The world of advertising and how to survive it

Thomas Dirnberger shares his life lessons on surviving the advertising world

Thomas Dirnberger, also known as Mr Dirns, said in his presentation at Wintec’s Spark Festival that  being able to look at your own work and judge it from an outsider’s perspective is a hard but important skill to learn.

Dirnberger has had an 11 year career as a health care advertising designer, and talked at Spark about the ‘10 things he has learnt the life way’ and why he loves his job.

“We go through life picking out what is cool and what we think is not cool. When you come to judging your own work you are your harshest critic and I think becoming a creative director in an ad agency that is one of the biggest hurdles you need to get over,” he says.

Dirnberger started his speech with his biggest failure, an advertisement for Viagra.

“I worked on Viagra for the last 10 years, across three continents and over the last 10 years I’ve never managed to get anything out of it. Pardon the pun.”

The reasons for his failure is pointed out in his first bit of advice.

Thomas Dirnberger speaks at Spark about life as an advertising designer. Photo: Kelsy Carter

Create ideas with people.

“The thing with Viagra is that everyone wants to own it. As a brand everyone goes, yes I want my name on it and yes that’s fantastic and I want to be a part of that. And the problem with that is you get a lot of people that live in this silo, live in this bubble and can’t open to collaboration,” he says.

This is a big problem in the advertising industry, according to Dirnberger, because what the brand manager wants the designer cannot always communicate through his work.

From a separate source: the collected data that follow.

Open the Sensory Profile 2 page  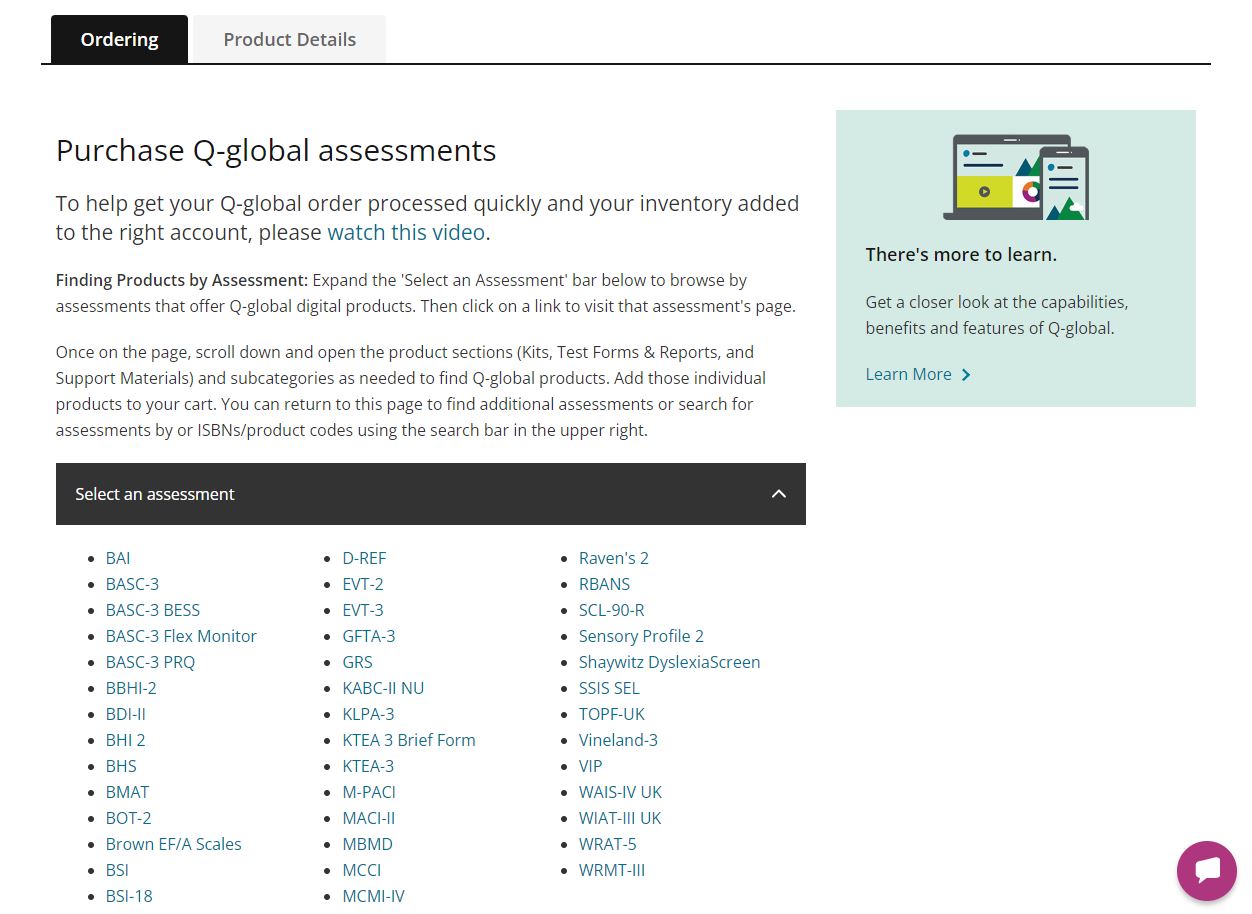641,636
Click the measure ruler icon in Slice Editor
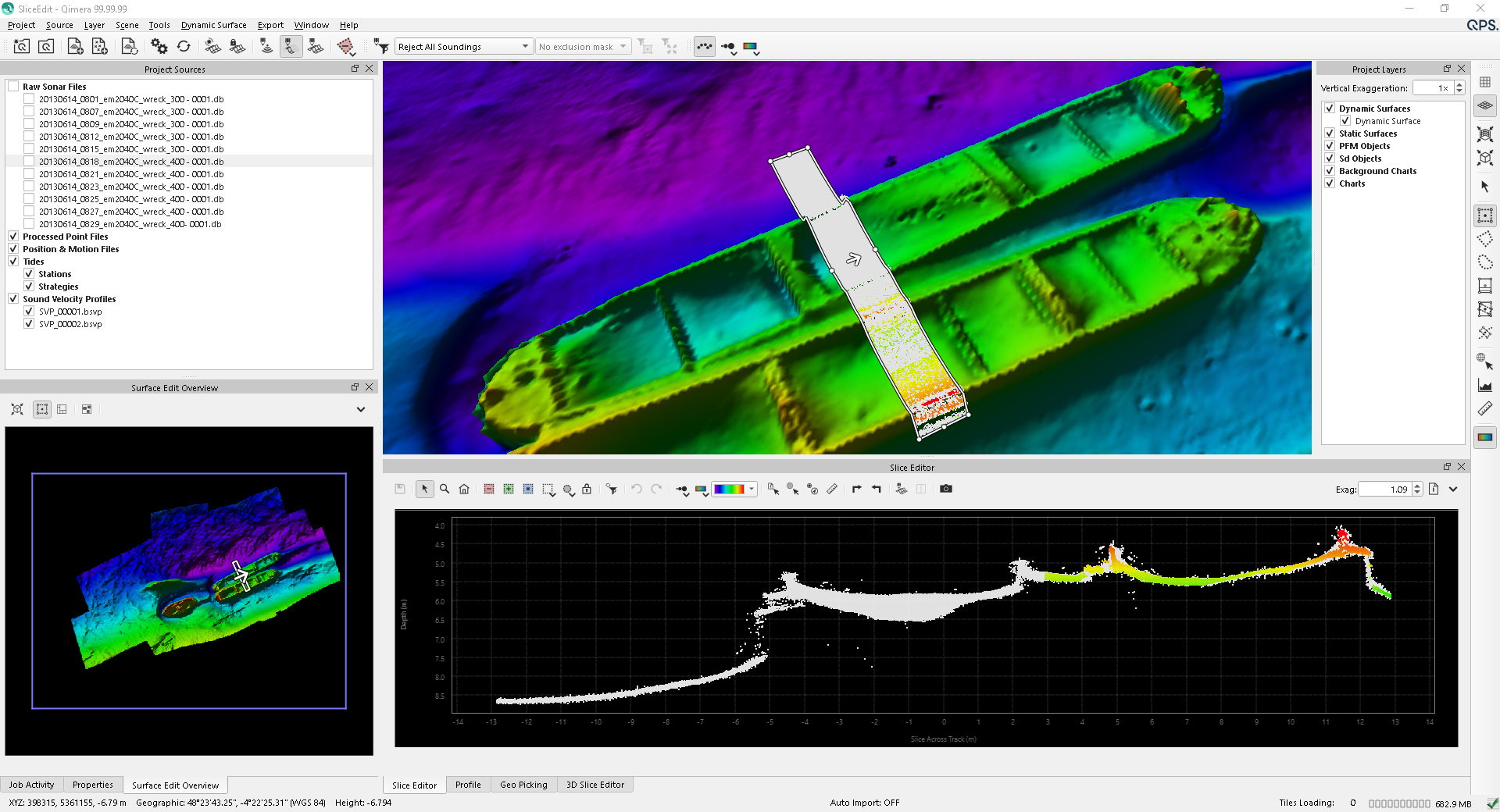 tap(832, 489)
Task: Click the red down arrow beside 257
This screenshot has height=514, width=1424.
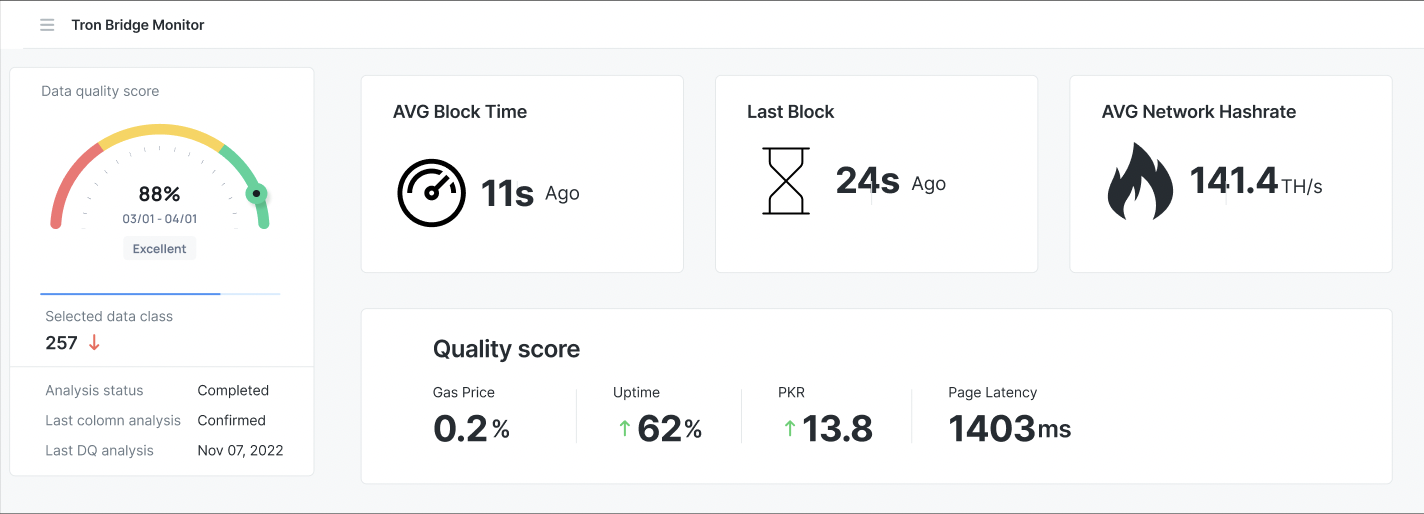Action: point(95,343)
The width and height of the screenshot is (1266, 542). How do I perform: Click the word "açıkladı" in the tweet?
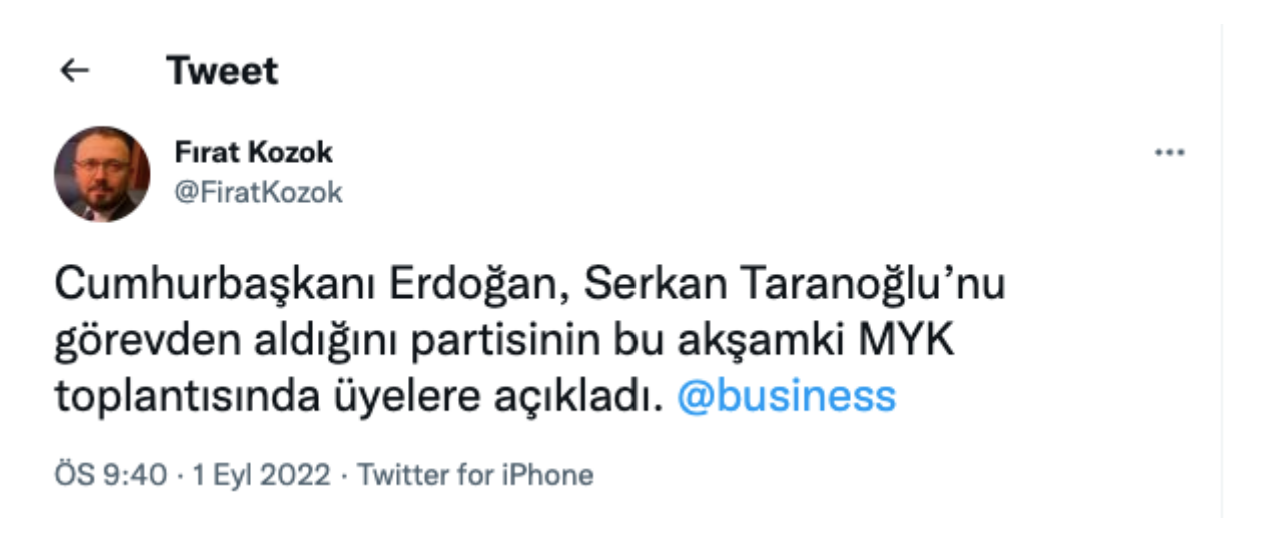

He says you need to use people for what they are good at and uses the metaphor that you would not get a plumber in to fix your toilet and then tell him how to fix it.

“I spent about eight to ten months on one brief and that was coming up with ideas every day and presenting them to clients and brand managers. Over time the ideas ran out and the reason for this is because we were dealing with brand managers that wanted their own input onto the ideas and wanted to see their ideas on paper and they weren’t open to collaboration,” he says.

But failures do not take the joy of his work away from him.

In his spare time Dirnberger created a Movember campaign where he and a few friends stuck moustaches on the bus ads and the like just for fun and to prove the point that if you enjoy what you do then you do it all the time.

“Enjoy what you do,” he says. “I don’t think I could 10, 11 years in an ad industry, design industry if I didn’t enjoy what I’m doing and I think the way that you tell whether you enjoy what you’re doing is that in your free time you are doing what you do at work. I think that’s when you know you’ve made the right choice.”